==== Data records

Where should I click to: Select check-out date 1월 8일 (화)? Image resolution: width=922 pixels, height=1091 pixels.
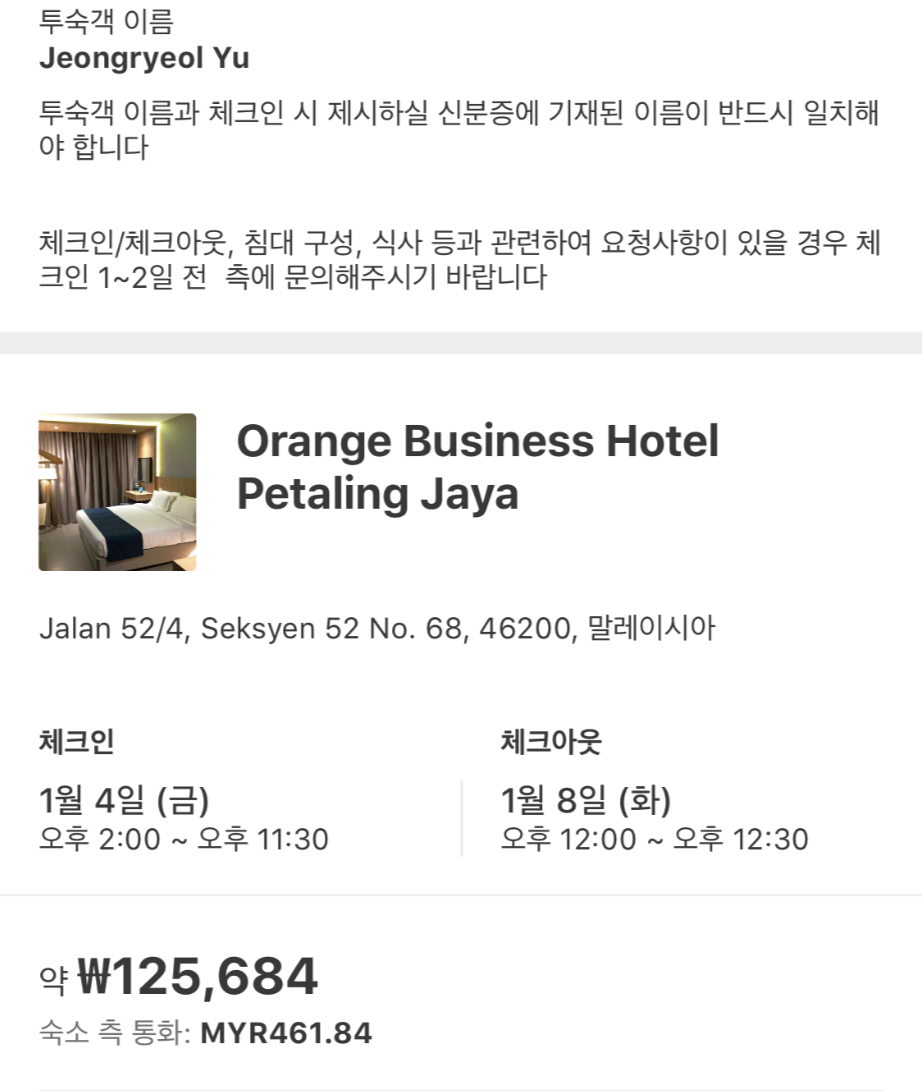click(x=586, y=800)
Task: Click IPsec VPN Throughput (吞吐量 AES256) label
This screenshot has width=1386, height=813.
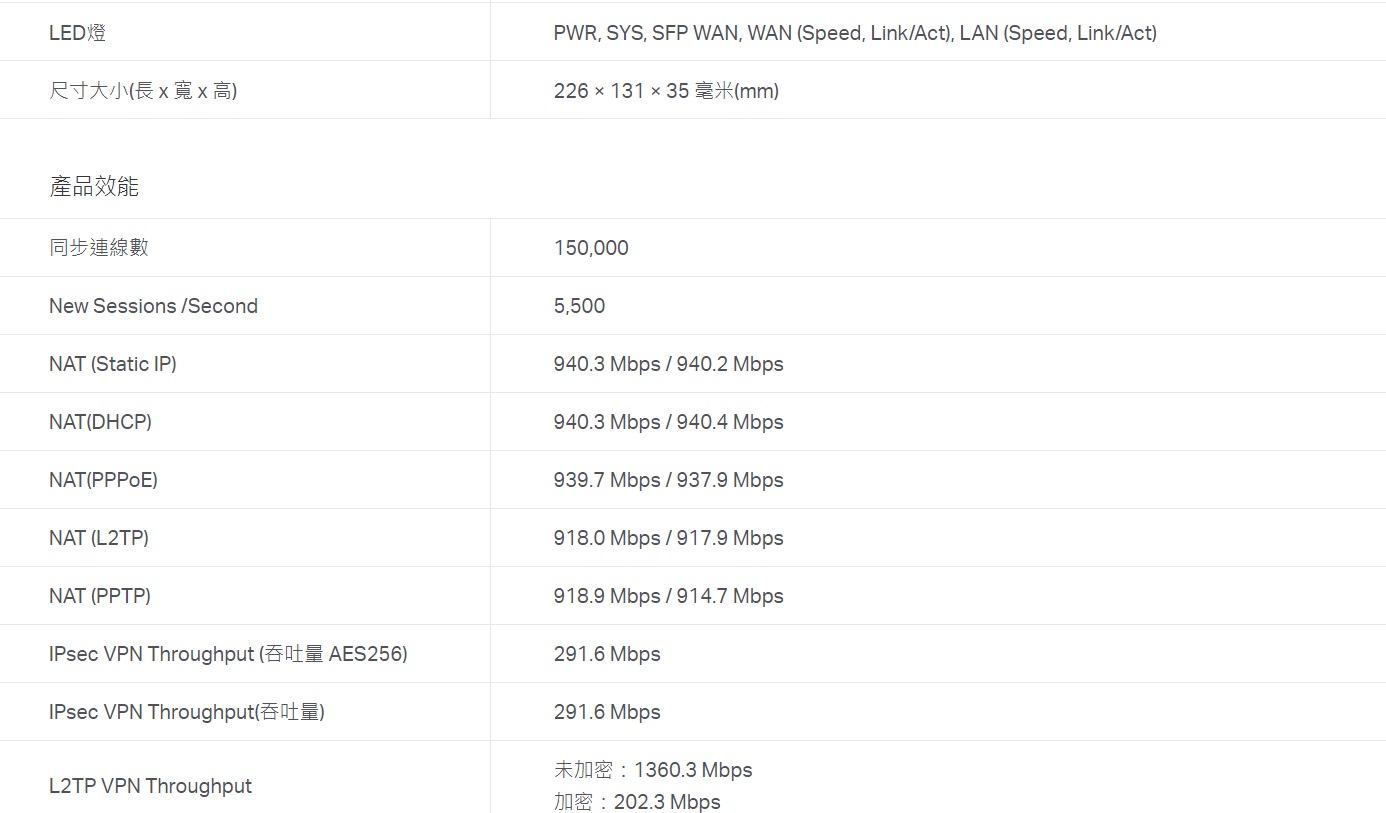Action: 228,654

========

__Goal of the exercise__
What is needed is an exact repeat of every entry above, with the pictures left out.

__Task solution__
Where should I click to: Select check-out date 1월 8일 (화)? Image resolution: width=922 pixels, height=1091 pixels.
click(x=586, y=800)
Task: Click IPsec VPN Throughput (吞吐量 AES256) label
This screenshot has width=1386, height=813.
Action: 228,654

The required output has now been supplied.